It may seem strange at first, but by the time you get done watching "The Martian," the new movie from director Ridley Scott, you will understand why 20th Century Fox is offering to send you a potato.
Or, if you prefer, you can have a potato sent to a friend.
In the movie, which opens in theatres this Friday (Oct. 2), astronaut Mark Watney finds himself left for dead and alone on Mars. ['The Martian' Movie and NASA: Full Coverage]
"This will come as quite a shock to my crewmates, and to NASA, and to the entire world, but I am still alive," states Watney, played by actor Matt Damon, commenting on his situation. "Surprise."
To survive, Watney must "science the sh*t" out of the Red Planet, which includes attempting to make his food last for longer than planned.
"Right, let's do the math," Watney explains. "Our service mission here was supposed to last 31 sols [Martian days]. For redundancy, they sent 68 sols worth of food, that's for six people. So for just me, that is going to last 300 sols, which I figure I can stretch to 400 if I ration."
"So, I've got to figure out a way to grow three years' worth of food here — on a planet where nothing grows," Watney surmises. "Luckily, I am a botanist. Mars will come to fear my botany powers."
Enter the potatoes.
Without giving away all of the details, the potatoes play an important role in Watney's fate on Mars.
As such, 20th Century Fox has partnered with Mail a Spud (yes, that's a real company) to let fans of the film ship an unpackaged potato through the mail to themselves or to whomever they desire — so long as they live in the United States.
"Send your friend or yourself a potato courtesy of Mark Watney," the studio promotes on the movie's website. "Be one of the first 1000 people to follow the link to mailaspud.com and use the discount code 'MARTIAN' to send a potato for free."
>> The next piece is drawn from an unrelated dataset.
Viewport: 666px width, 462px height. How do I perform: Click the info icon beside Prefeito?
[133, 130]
(If you're not quick enough to be included in the first 1,000 fans, Mail a Spud charges $9.99 for each potato.)
But wait, there's more!
Not only do you get a potato — which you could in theory then use to grow even more potatoes, thanks to growing instructions kindly offered by 20th Century Fox — but the potato will come postmarked with a Mark Watney postage stamp.
The $4 custom stamp features a close-up of Mark Watney (Damon) with the slogan, "Bring Him Home."
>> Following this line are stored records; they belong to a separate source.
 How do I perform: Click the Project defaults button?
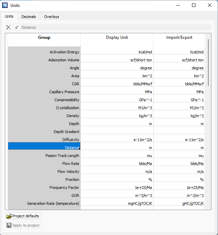pyautogui.click(x=24, y=216)
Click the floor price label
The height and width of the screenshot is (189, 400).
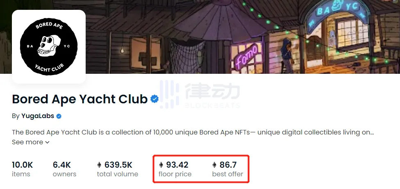(x=175, y=174)
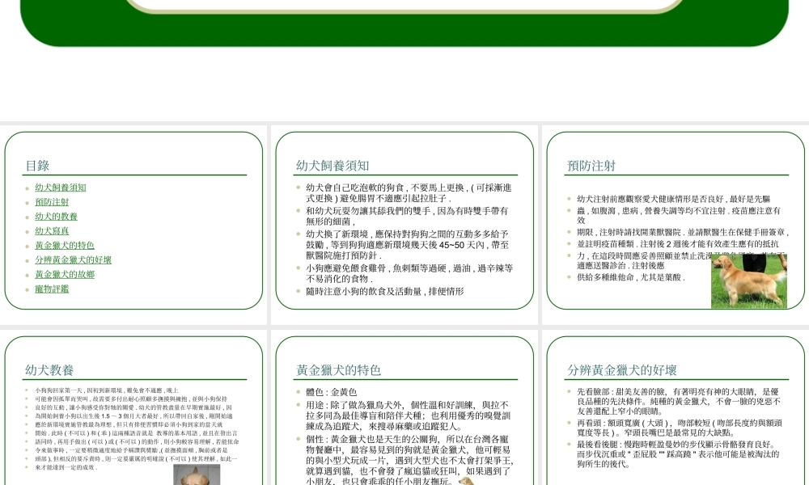Click the small dog image on 特色 slide
Image resolution: width=809 pixels, height=485 pixels.
466,481
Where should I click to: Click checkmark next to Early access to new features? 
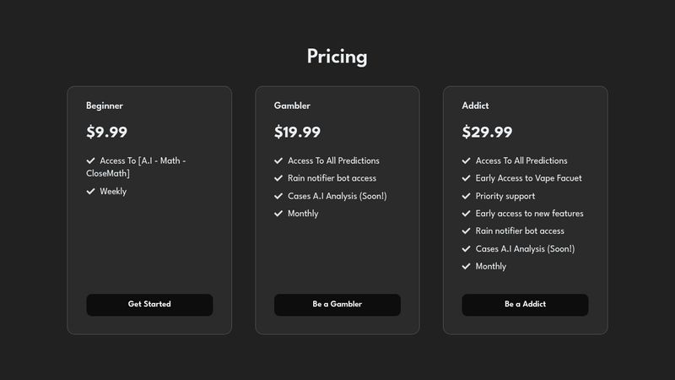click(x=467, y=214)
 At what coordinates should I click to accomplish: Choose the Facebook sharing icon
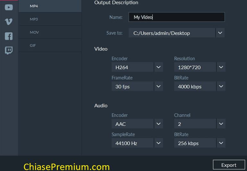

The stamp has a (possibly inadvertent) connection to the movie, too, by way of the book on which the film is based.
In author Andy Weir's "The Martian," a stamp contributes to how the world marks Watney's status on Mars. In the two months that the Ares 3 crew member is thought to be dead, the U.S. Postal Service (in the book) issues thousands of stamps in his memory.
But, of course, Watney isn't dead.
"We don't print stamps for living people," a representative of the Postal Service tells a news anchor. "So we stopped the run immediately and recalled the stamps."
That prompts the reporter to advise, "If you've got a Mark Watney commemorative stamp, you might want to hold on to it."
But the potato you may want to toss.
See Mark Watney's potato growing instructions from "The Martian" at collectSPACE.com.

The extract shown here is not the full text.